Mr. Richards then relates at some length “Nimrod’s’ good opinion of the value of the best Arabian blood, after his “German Tour,” and says of him:

“You will remember that “Nimrod,’ in his hunting tour, believed that the English horse was the only horse for the turf, the hunter or the road. Yet after seeing the success of the cross at Newstad, he favors the opinion that the cross of some Arabs would do for the Derby, for hunting and fast coachers.”

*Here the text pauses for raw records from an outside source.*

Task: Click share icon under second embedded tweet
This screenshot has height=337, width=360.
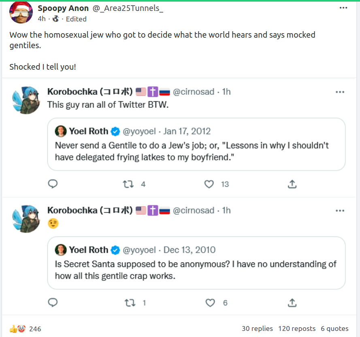Action: click(x=292, y=303)
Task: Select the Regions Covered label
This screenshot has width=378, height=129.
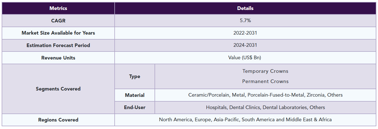Action: tap(58, 120)
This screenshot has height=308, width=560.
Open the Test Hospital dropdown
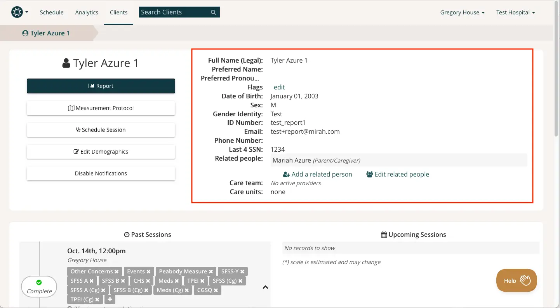click(x=515, y=12)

“Some of the Arabs in this country have not failed to produce racers as well as trotters. The grandsire of Pacolet, on the dam’s side, was the Lindsay Arabian. (28) The granddam of Sidi Hamet, the sire of Bethune, was an Arab mare, got by an Arab horse sent to President Jefferson, and out of the Arab mare that came with him. Rhoderic Dhu, a good race horse up to four miles, (29) was out of a Bagdad (30) mare and many others could be cited. In the fall of 1854, on the Lexington course, Mr. Clay’s Raffle, by Yorkshire, granddam of [by] Kochlani, one of the Rhind Arabians, forced Ellen Swigert (31) to the stand in 1.46–1.47 1/2.”

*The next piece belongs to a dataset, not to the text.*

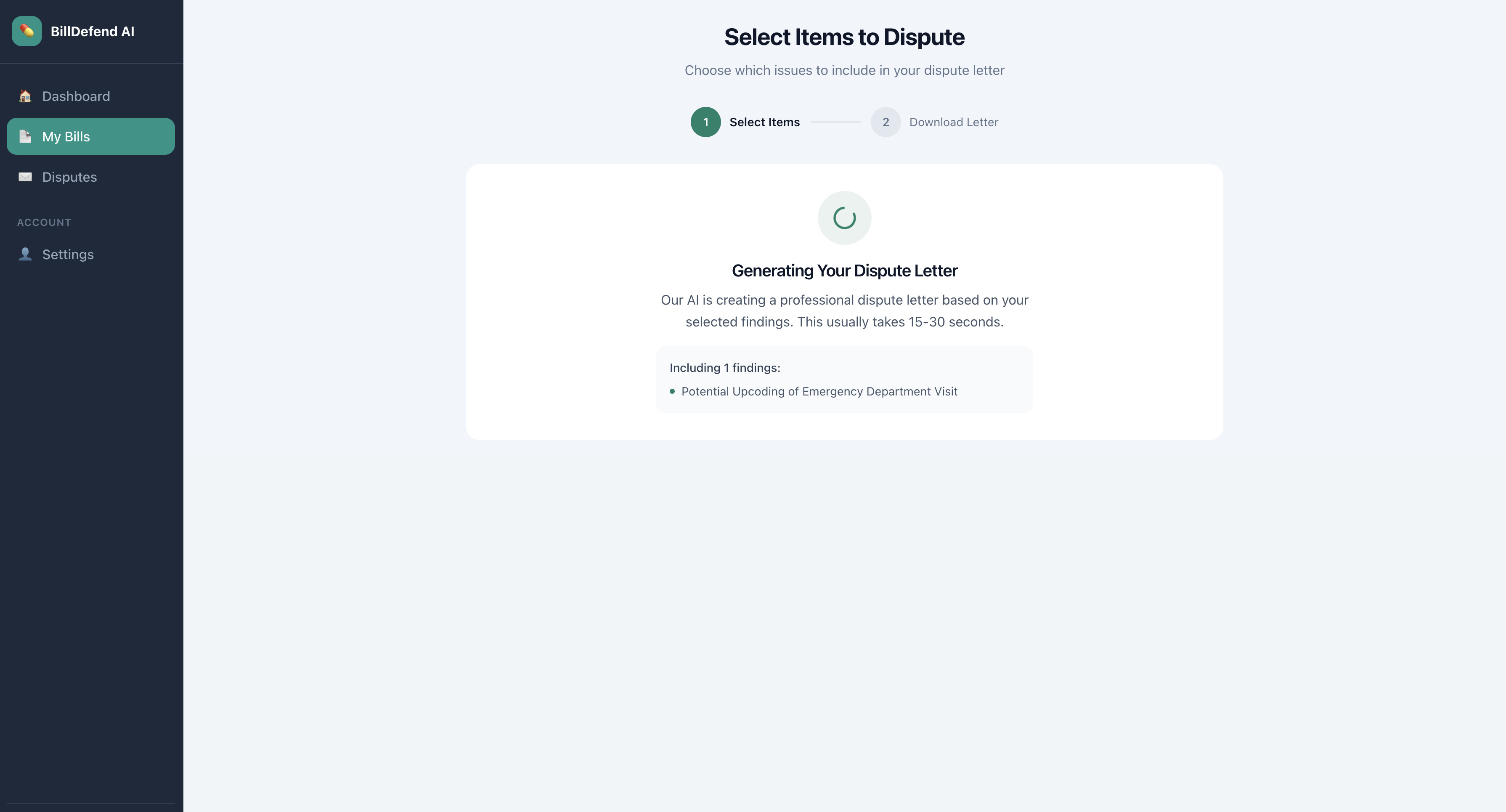This screenshot has height=812, width=1506.
Task: Open the Settings page
Action: coord(68,254)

“Recent investigations show that the renowned Flora Temple goes back with a few crosses to the Arabs; (32) while in Pennsylvania, we have that superb race of trotters, the Bashaws, descended from an imported Arabian or Barb of that name — introduced in 1826.” (33)


“The Bagdad stock were in great demand in Tennessee at one time, on account of their legs standing the hard pikes better than any other stock. Massoud, Mokladi and Sacklowie are remarkable in this particular, as their legs did not swell any during their long sea voyage, on different vessels, to America. (34) Massoud goes all the fashionable saddle gaits; and Mokhladi has fine action for a trotter. The Bedouins do not train their horses to these gaits, but some of them are easily broken to pace or rack. The trot of the Arabs is so easy and springy, that no one who mounts them would care for them to go any other gait. Can this be said of our crack Thoroughbreds? Peytona or one of the long striding sons of Melbourne would be about as pleasent over a rough road, as a dromedary or a Brahmin Bull. The early English and American horses were far superior under saddle to the present style of ‘slashing goers.’ ” (35)

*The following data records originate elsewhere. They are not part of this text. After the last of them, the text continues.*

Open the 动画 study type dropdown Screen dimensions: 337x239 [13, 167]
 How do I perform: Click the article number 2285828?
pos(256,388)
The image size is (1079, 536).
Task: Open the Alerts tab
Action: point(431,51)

Footnotes and illustration descriptions

(1) Nov.-Dec., 1934 and Jan. -Feb., 1935, issues.

(2) In the Kentucky show ring for breeding classes. T.C.

(3) Since preparing this article I note that the “Catalogue” is listed in the bibliography of W.R.Brown’s “The Horse of the Desert.” Mr. Harry Worcester Smith has been kind enough to call my attention to an article, in the “Spirit of the Times” of Aug. 8. 1857, p. 366, which appears to be a partial review of the “Catalogue” though it misses much of the essence. T.C.

(4)The Arab horses, Mokhladi, Massoud, Sacklowie. Imported by A. Keene Richards, Georgetown, Ky., 1857.

(5) “The Viceroy of Egypt, Abbas Pasha who about twenty-five to thirty years ago, undertook to breed arabs, thinking Egypt could supply the great and constantly increasing demand from nations in the old world, expended much money — in purchasing — Arab horses and mares through agents, then intrusted the handling, care and breeding to servants; and results were of such great uncertainties in sizes, colors and character, that he gave it up, disposing of his entire plant to such as wanted, because from Abbas Pasha’s stud!” “When gone he said to England’s minister, “that only the Arabs of the Desert could breed and grow Arab horses’.” “I had this from Maj. Gen. W. Tweedie, C.S.I., for many years H.B.M’s. Consul general at baghdad –.” Randolph Huntington to T. C., June 2, 1903.

Abbas Pasha’s stud was sold at Cairo in 1860 so it was gathered somewhat earlier than stated in the above quotation. T.C.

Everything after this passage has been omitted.